[Stored items]
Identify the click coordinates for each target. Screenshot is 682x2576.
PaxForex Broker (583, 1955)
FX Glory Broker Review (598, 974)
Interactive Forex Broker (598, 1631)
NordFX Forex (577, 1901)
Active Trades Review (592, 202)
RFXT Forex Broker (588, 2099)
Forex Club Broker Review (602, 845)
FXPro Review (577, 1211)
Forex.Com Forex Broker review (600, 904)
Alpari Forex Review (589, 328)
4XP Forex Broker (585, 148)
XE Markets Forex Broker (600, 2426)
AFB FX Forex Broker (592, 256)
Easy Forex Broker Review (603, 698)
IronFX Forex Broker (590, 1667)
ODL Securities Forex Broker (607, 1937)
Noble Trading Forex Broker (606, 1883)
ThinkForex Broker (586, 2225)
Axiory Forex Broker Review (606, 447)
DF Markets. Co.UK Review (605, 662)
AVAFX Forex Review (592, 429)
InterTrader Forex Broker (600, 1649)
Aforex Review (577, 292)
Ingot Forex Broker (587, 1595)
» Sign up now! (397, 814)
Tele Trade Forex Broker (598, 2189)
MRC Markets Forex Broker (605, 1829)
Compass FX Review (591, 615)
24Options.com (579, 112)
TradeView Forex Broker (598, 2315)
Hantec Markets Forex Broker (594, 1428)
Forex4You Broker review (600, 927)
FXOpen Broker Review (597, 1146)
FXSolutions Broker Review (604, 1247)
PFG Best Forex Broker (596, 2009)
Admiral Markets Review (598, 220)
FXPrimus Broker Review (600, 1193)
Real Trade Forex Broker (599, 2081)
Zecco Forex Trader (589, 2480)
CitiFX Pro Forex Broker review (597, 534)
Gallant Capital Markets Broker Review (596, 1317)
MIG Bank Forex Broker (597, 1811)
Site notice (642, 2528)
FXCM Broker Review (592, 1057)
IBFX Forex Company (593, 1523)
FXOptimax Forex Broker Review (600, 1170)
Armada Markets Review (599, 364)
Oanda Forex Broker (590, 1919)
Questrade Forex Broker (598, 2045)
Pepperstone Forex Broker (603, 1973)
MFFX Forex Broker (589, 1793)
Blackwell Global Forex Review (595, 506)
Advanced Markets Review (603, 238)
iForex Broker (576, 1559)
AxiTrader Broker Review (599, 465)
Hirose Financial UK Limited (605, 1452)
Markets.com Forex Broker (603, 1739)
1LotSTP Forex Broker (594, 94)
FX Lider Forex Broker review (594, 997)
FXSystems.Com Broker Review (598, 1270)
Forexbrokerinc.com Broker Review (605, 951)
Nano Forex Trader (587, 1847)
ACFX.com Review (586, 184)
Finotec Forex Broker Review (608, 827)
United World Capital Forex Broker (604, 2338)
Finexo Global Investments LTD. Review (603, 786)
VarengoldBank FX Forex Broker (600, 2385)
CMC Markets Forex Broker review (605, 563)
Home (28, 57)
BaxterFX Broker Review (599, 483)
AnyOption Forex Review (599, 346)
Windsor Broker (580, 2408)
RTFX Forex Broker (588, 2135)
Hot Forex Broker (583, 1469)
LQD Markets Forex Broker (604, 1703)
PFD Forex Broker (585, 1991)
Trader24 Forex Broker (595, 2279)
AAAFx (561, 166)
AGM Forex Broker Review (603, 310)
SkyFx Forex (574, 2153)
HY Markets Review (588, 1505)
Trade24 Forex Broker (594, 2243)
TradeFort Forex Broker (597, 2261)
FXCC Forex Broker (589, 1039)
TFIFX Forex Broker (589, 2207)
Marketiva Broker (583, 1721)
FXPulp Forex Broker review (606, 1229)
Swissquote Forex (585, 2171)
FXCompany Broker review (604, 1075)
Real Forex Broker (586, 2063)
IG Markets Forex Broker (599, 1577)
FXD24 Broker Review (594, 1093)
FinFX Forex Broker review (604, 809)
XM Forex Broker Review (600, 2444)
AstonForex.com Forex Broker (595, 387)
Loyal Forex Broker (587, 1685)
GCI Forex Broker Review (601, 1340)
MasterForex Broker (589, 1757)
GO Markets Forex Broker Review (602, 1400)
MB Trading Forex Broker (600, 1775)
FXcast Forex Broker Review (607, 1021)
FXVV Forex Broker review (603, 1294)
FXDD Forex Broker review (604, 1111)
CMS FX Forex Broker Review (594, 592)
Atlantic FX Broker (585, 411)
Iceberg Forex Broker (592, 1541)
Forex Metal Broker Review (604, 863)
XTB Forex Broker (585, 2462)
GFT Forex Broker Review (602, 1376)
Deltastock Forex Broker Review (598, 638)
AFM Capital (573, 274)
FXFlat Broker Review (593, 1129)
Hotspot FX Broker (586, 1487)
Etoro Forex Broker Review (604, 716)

**Activity**
Search the records for the word "Capital", then list every line that has it.

**Response for this exercise**
Gallant Capital Markets Broker Review (596, 1317)
United World Capital Forex Broker (604, 2338)
AFM Capital (573, 274)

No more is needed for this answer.